→ **DATASET RECORDS**
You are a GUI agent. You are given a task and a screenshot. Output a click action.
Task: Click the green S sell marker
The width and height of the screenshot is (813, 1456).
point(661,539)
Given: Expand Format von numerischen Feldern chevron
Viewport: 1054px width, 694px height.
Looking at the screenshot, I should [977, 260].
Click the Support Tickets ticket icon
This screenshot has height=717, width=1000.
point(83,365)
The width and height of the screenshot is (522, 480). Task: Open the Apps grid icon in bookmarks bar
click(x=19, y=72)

---

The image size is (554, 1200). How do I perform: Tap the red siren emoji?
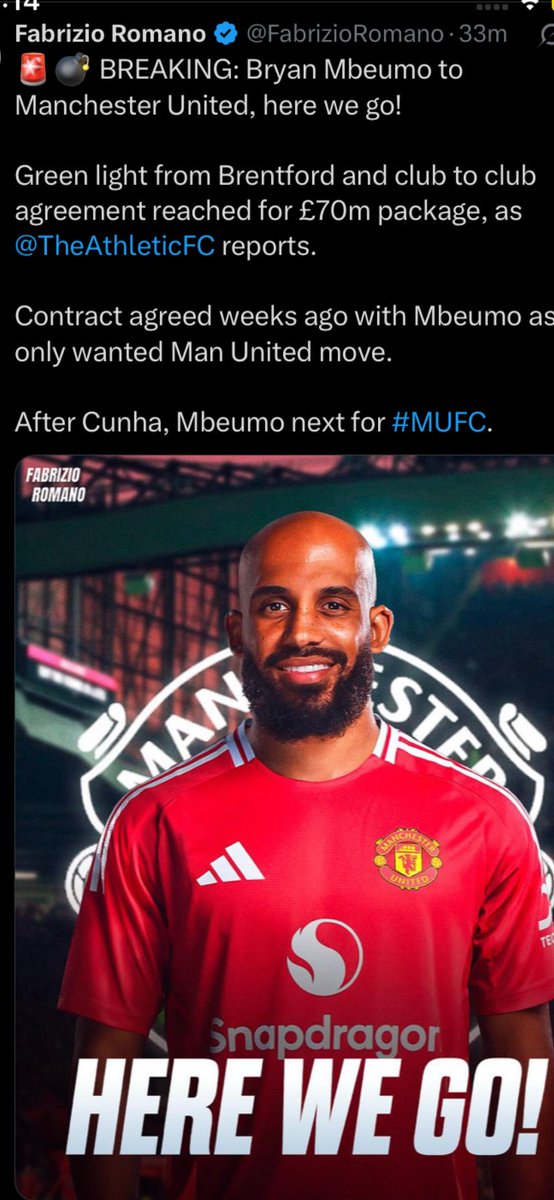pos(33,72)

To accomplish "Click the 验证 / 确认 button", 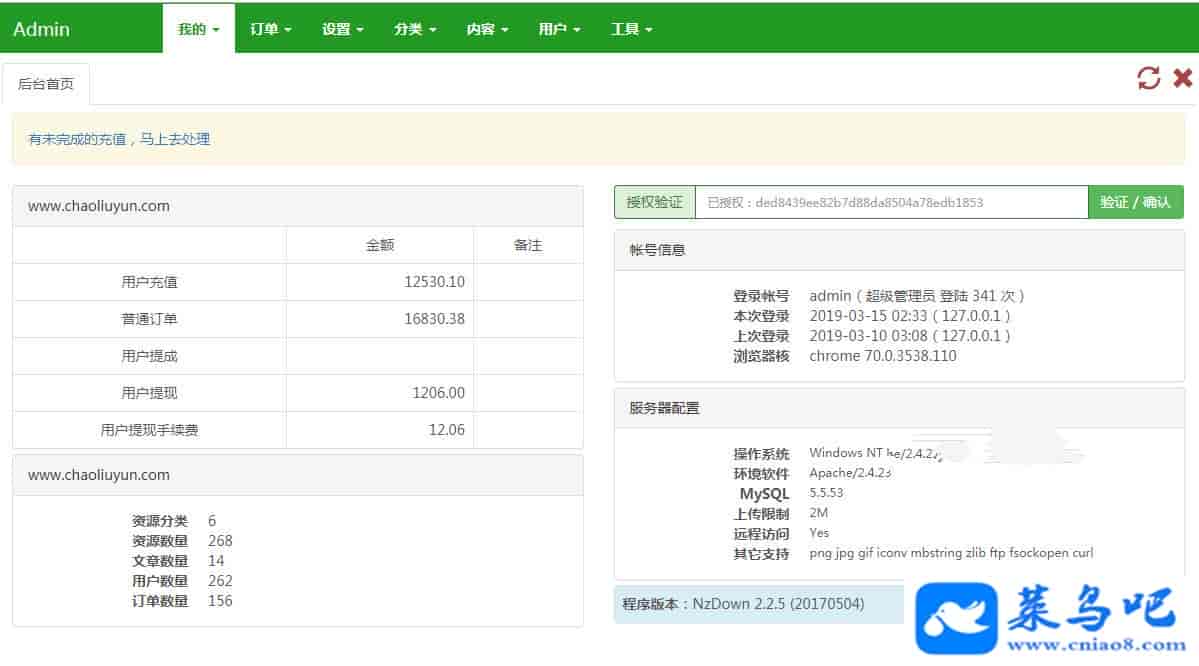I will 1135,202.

→ **WORK INSTRUCTIONS**
Set down only the lines above that fall between the line holding "You are a GUI" and the line holding "Given: Expand Format", inclusive, keeping each exact.

→ **SOLUTION FOR THIS TASK**
You are a GUI agent. You are given a task and a screenshot. Output a click action.
Task: Click the green S sell marker
The width and height of the screenshot is (813, 1456).
point(661,539)
Given: Expand Format von numerischen Feldern chevron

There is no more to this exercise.